Exercise prompt -> From the tribunal decision below, write out everything from "6. Thirdly, there" down to "the proper course.", switching "errors of law" to "legal errors".

Page text ->
Segment Open
I simply do not understand how that link has been made and I do not understand the word "may" taken together with real risk, either there is a real risk or there is not one.
6. Thirdly, there is no sufficient analysis of the guidance in the case of HJ (Iran) which helps a judge in his or her approach to issue such as discretion by persons who are gay.
7. It follows that the decision of Judge Dineen falls to be set aside because of the errors of law that I have identified pursuant to the grounds. I can remake the case or remit depending on the circumstances but it seems to me that this is the case in which findings of fact need to be made again. Both parties agree that that is the proper course.
8. I am mindful of the requirements of Section 55 of the 2009 Act and the fact that there is a child affected by the outcome in these proceedings. It is not clear from the evidence whether the child is in fact a British citizen. That the father of the child is not named on the birth certificate and irrespective of the merits of the international protection claim, the nationality of the British child may give rise to derivative rights under European law. I know not but it needs to be looked at. I have indicated that it would be helpful to the First-tier Tribunal to have DNA evidence of the child and the child's father if it is contended that the child's father is a British citizen because if so the child would be a British citizen and if there are questions of funding then I make it clear that the view of the Upper Tribunal is that funding should be provided in order to obtain that DNA evidence. I cannot direct it.
9. I have also observed that it may be that the First-tier Tribunal would wish to see rather more evidence in support of the contention of YT that she is gay. The evidence of Mr Lin is of course capable of being corroboration but applying the principles in TK (Burundi) [2009] EWCA Civ 40 to which the Secretary of State has made reference in the grounds there may be some merit, I put it no higher, in the concerns of the Secretary of State as to the lack of evidence placed before the Tribunal. That of course will be a matter for the judge that hears the case once it is remitted.
10. If the case in the First-tier Tribunal is to be based upon in part the nationality of the child then it may be that that is a "new matter" within the post 2014 legislative framework and would require the consent of the Secretary of State, in the First-tier Tribunal, if it is to be pursued. It follows that any DNA evidence being relied upon should be filed and served as soon as it reasonably practicable and the Secretary of State should take a view on that in advance of the hearing of the First-tier Tribunal. Provided that that evidence is provided in sufficient time it may be that failure to consider it would be grounds for the First-tier Tribunal to consider a wasted costs order against the Secretary of State. There is a benefit to proper consideration being given to all matters in advance of any hearing.

Notice of Decision

The decision of the First-tier Tribunal contains material errors of law and is set aside. The matter is remitted to Hatton Cross to be heard by a judge other than Judge Dineen. For the avoidance of doubt no facts are preserved other than nationality and date of birth which are not in issue.

The anonymity order made by the First-tier Tribunal is maintained.
Segment Closed
Stored data ->
Segment Open
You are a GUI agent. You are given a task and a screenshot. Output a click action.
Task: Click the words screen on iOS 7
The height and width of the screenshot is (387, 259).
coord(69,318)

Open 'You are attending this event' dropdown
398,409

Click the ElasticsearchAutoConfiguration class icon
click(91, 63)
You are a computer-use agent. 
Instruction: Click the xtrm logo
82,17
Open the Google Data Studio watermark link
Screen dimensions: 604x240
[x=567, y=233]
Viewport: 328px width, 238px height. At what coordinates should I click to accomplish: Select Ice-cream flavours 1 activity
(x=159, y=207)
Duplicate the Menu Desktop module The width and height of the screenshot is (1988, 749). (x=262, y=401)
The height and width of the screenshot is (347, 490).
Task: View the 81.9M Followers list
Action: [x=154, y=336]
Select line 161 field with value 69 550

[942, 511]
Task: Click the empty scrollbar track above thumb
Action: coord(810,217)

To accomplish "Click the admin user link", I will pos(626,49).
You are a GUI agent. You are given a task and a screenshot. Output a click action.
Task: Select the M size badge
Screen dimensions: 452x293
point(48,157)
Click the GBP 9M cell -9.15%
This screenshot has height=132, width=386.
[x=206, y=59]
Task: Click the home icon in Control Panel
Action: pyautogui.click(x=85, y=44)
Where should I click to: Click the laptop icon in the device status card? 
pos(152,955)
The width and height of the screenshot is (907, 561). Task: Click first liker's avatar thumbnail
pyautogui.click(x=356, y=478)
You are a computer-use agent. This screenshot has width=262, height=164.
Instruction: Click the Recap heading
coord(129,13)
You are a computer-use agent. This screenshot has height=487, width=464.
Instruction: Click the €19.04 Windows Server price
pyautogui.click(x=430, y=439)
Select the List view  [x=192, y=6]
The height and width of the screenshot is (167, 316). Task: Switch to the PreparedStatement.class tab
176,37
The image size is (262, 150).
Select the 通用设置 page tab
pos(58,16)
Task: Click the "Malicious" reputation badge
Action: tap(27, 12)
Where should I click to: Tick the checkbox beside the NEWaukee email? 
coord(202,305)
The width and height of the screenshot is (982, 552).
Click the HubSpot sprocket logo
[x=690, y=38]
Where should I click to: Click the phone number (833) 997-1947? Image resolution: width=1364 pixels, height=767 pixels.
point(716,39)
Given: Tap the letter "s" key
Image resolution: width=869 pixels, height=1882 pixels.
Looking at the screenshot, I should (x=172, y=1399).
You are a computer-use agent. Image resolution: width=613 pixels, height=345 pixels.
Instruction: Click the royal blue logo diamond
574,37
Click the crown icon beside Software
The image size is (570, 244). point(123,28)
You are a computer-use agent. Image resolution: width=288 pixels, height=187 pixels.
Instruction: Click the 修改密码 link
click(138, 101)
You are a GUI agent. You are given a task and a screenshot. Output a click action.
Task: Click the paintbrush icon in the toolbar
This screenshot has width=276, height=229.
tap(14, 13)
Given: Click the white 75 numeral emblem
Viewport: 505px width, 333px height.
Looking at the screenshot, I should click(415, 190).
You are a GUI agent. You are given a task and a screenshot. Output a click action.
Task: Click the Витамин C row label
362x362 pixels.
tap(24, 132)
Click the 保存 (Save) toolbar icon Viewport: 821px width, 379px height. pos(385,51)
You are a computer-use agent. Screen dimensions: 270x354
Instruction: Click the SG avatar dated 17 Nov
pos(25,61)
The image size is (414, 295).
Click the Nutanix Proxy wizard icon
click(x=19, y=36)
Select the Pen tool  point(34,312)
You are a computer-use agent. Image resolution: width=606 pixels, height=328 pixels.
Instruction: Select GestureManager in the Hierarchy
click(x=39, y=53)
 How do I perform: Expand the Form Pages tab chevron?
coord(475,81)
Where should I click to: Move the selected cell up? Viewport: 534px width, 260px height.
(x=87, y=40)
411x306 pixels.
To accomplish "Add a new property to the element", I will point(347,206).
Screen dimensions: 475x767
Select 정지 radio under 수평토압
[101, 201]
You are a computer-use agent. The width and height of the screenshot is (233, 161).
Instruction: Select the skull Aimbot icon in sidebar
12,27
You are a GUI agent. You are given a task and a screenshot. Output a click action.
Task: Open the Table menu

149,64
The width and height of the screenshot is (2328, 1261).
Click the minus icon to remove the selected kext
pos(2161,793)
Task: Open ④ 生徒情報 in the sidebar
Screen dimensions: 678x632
Segment Closed
Result for this exercise ->
6. Thirdly, there is no sufficient analysis of the guidance in the case of HJ (Iran) which helps a judge in his or her approach to issue such as discretion by persons who are gay.
7. It follows that the decision of Judge Dineen falls to be set aside because of the legal errors that I have identified pursuant to the grounds. I can remake the case or remit depending on the circumstances but it seems to me that this is the case in which findings of fact need to be made again. Both parties agree that that is the proper course.